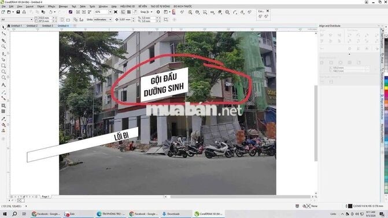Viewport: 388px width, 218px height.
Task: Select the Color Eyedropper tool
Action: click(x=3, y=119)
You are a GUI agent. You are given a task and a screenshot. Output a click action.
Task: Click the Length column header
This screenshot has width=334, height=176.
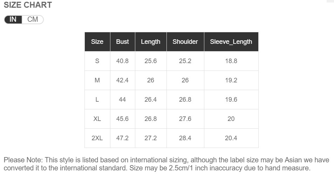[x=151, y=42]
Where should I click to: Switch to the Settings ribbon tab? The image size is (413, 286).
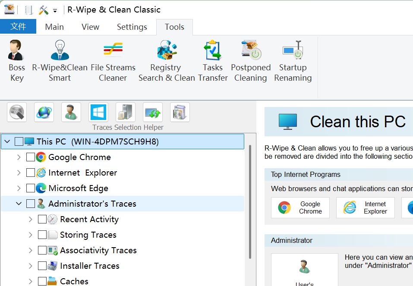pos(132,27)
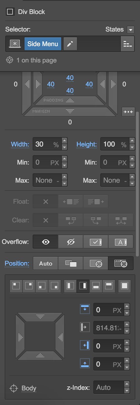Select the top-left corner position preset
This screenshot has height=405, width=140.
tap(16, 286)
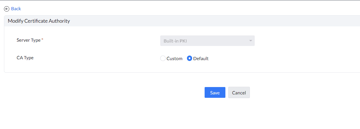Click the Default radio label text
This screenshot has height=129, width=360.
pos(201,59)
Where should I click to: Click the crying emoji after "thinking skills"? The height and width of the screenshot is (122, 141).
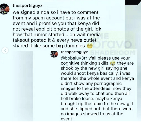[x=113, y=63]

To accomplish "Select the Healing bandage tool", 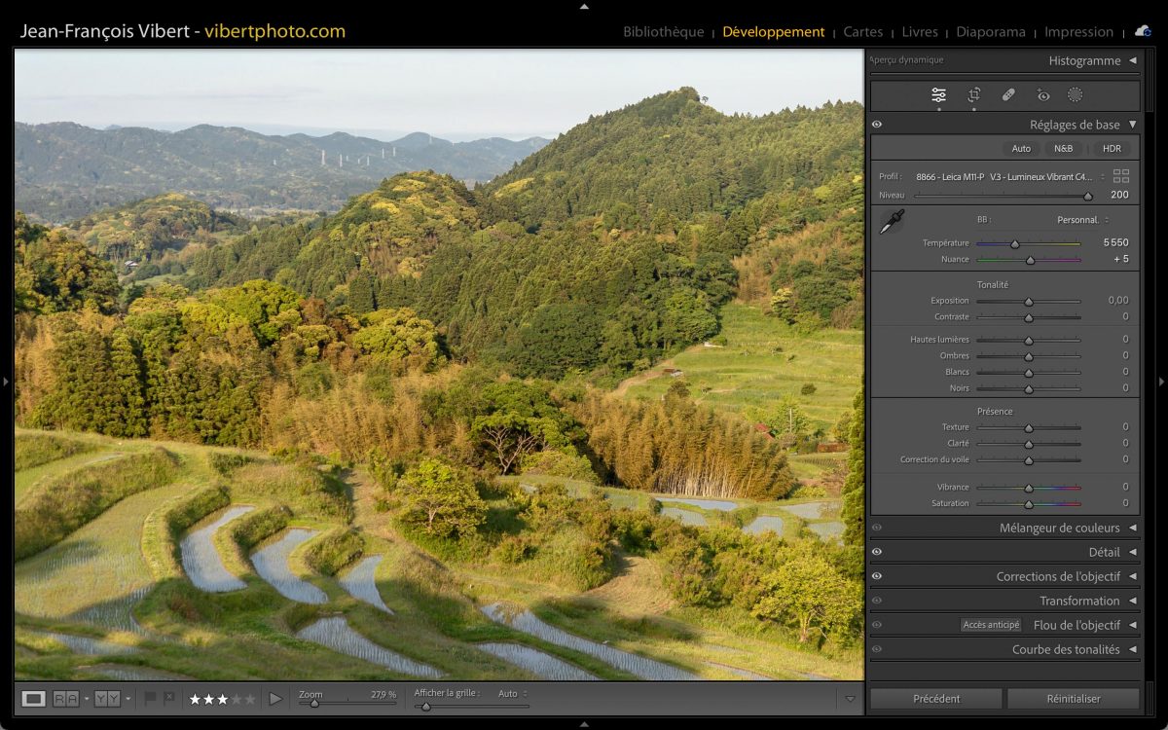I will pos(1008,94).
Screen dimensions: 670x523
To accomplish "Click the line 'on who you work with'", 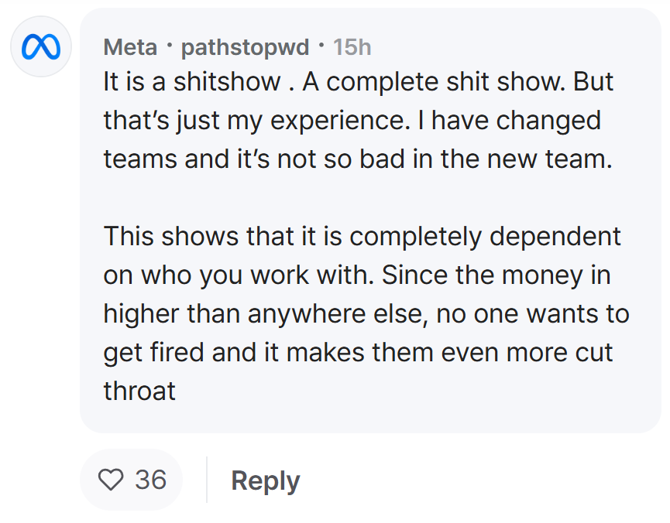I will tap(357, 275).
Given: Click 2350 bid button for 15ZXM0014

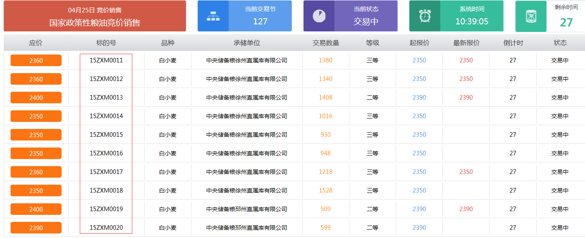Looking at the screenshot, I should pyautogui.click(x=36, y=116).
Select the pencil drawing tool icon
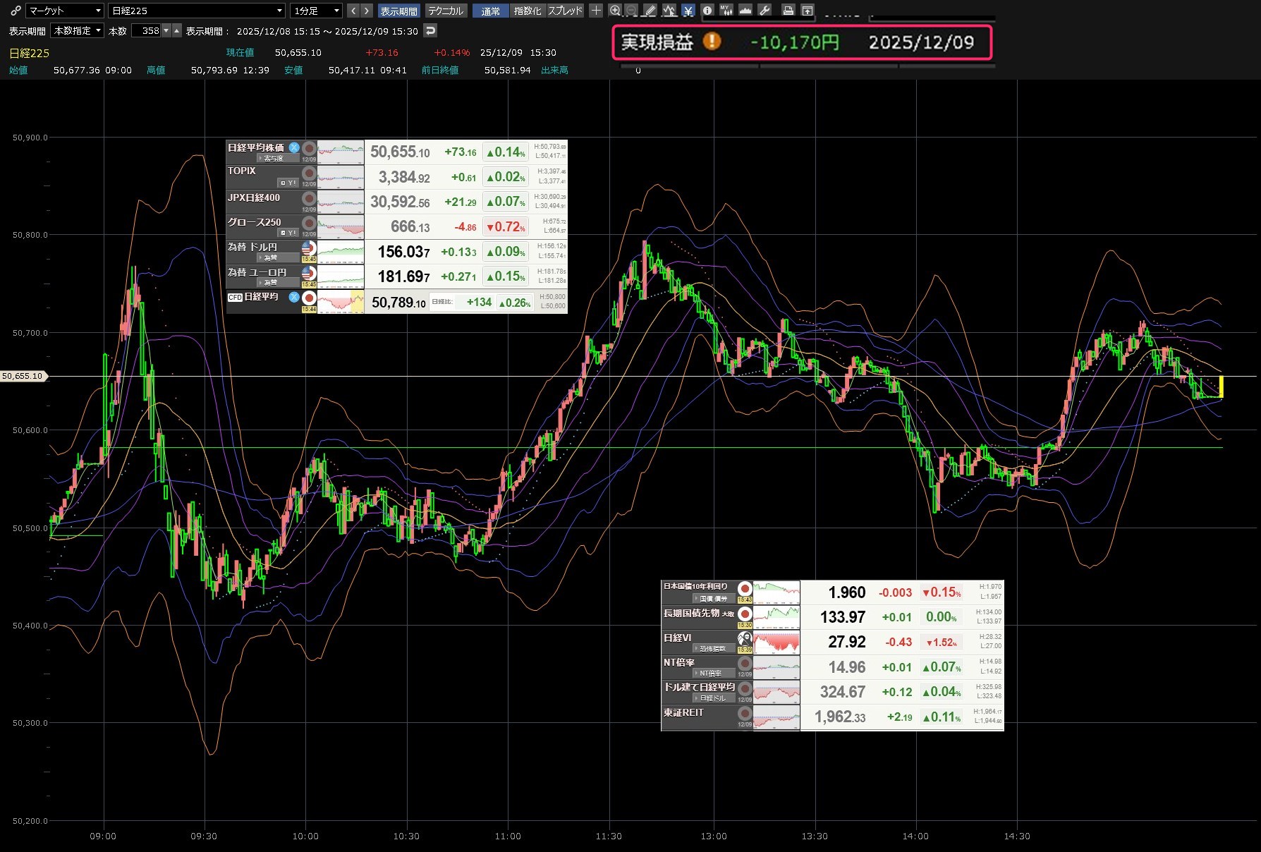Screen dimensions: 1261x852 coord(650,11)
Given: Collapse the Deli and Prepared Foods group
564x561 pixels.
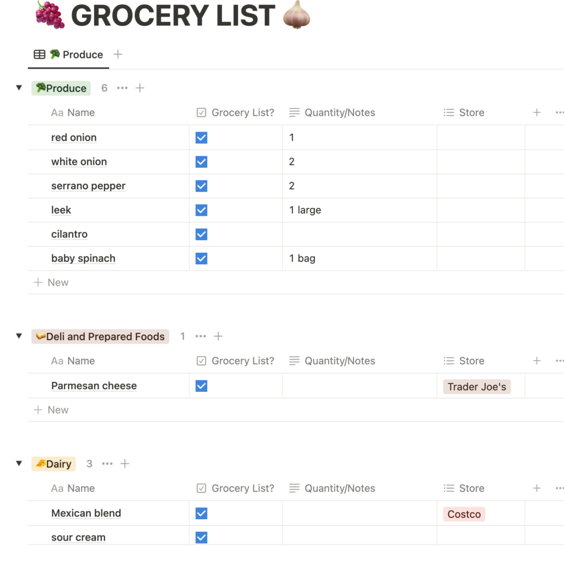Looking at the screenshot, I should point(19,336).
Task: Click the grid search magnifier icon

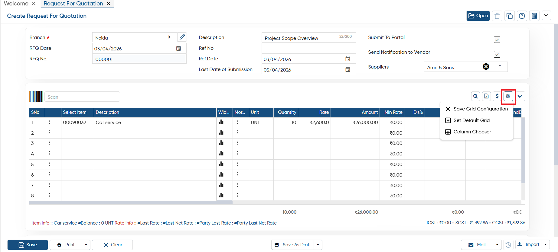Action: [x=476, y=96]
::::::::
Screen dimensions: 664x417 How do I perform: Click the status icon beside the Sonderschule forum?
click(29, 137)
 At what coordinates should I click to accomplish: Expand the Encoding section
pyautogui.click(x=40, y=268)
::::::::
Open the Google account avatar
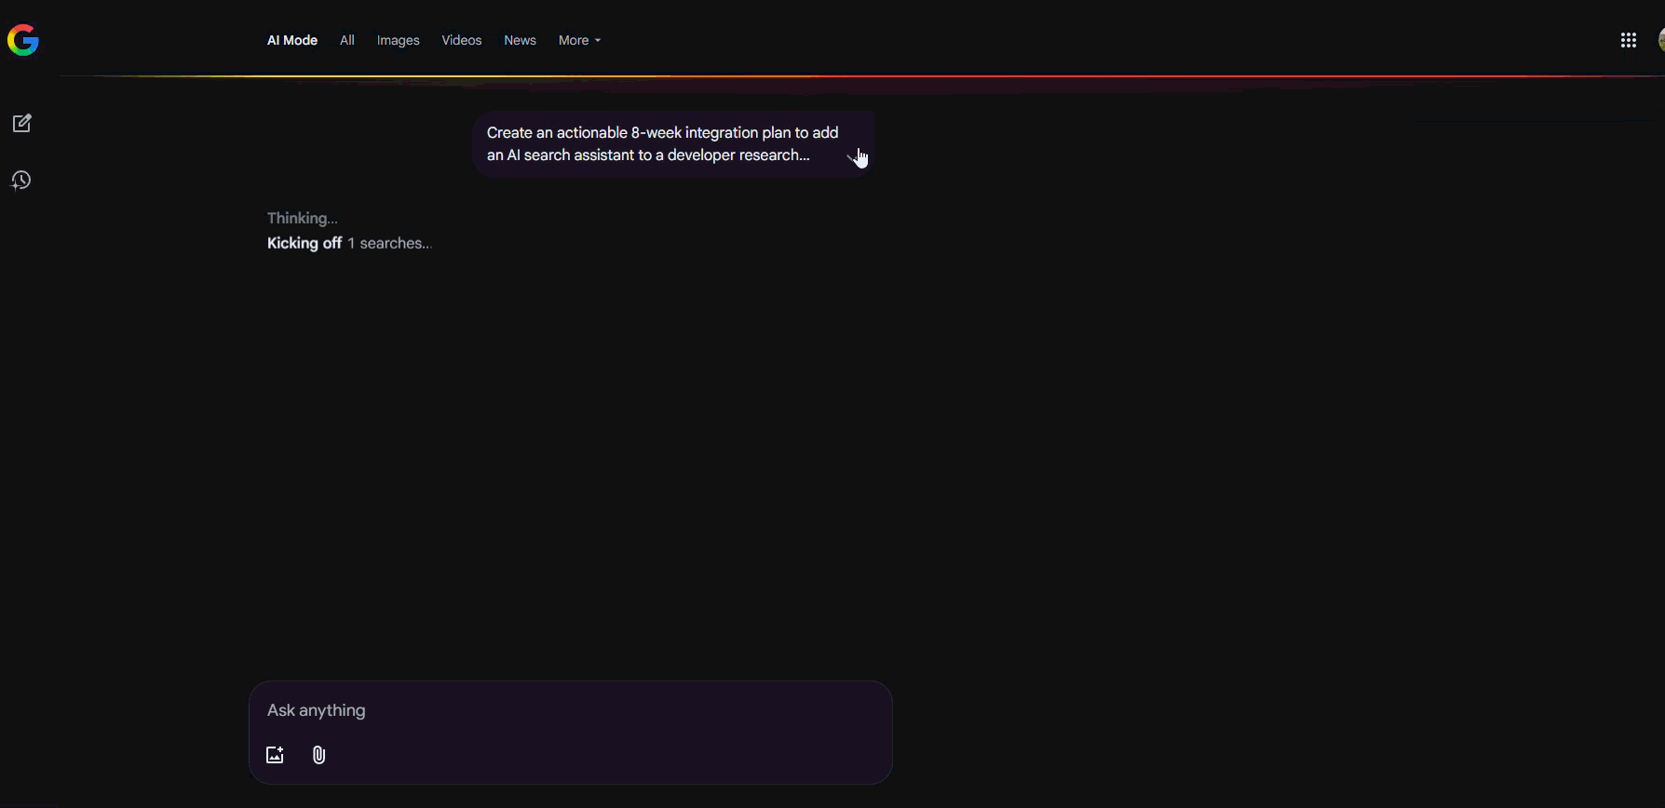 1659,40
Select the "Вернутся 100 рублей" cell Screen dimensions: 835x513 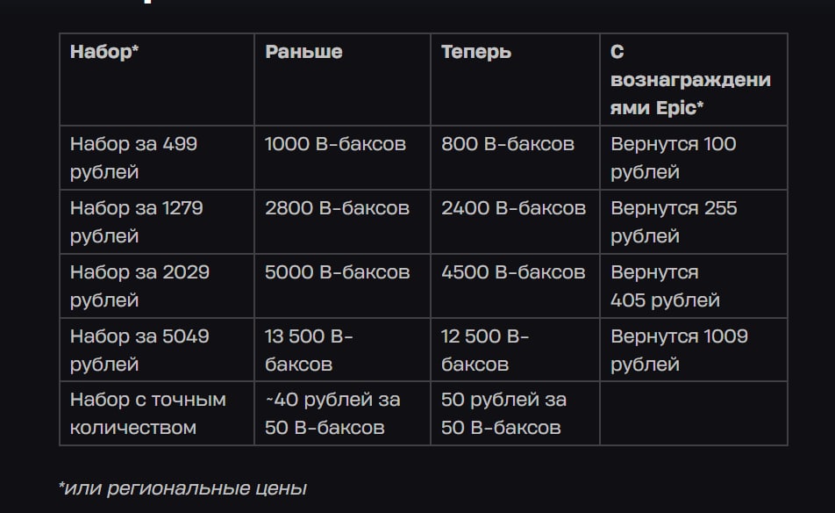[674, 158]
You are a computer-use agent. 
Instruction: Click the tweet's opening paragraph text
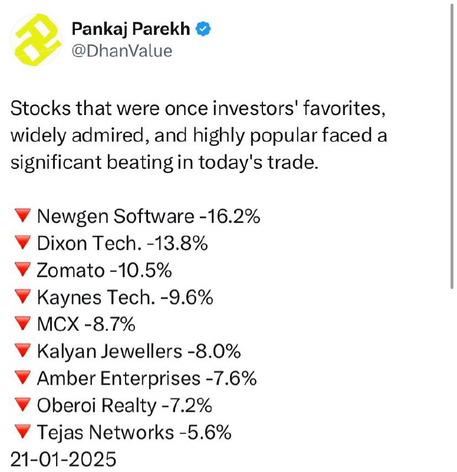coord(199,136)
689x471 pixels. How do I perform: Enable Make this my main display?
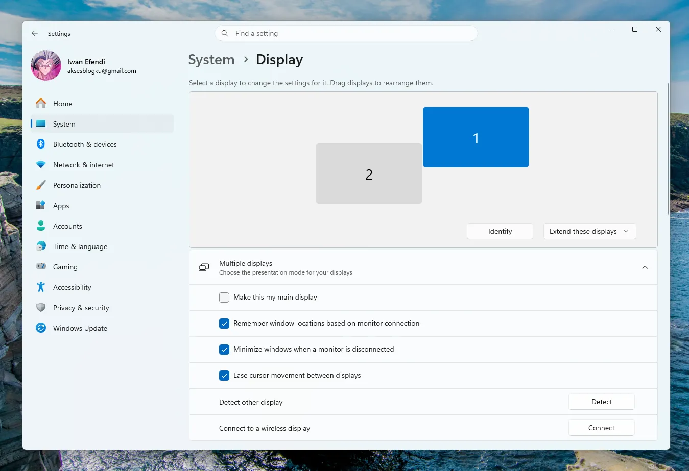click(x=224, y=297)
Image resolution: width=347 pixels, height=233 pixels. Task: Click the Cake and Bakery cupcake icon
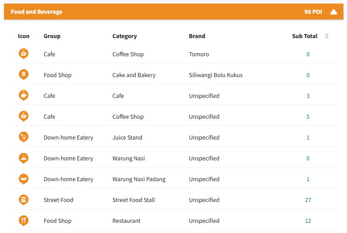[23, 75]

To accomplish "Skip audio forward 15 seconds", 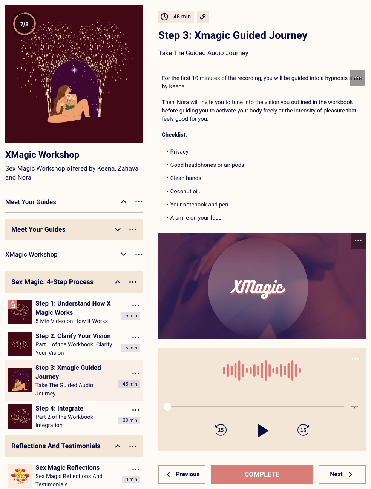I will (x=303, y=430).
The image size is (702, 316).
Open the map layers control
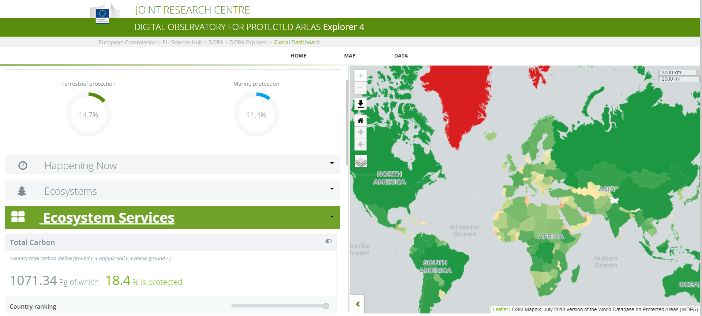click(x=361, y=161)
::::::::
Whenever "agent" occurs in a line above, copy that line.

You are a GUI agent. You are given a task and a screenshot. Output a click action.
You are a computer-use agent. 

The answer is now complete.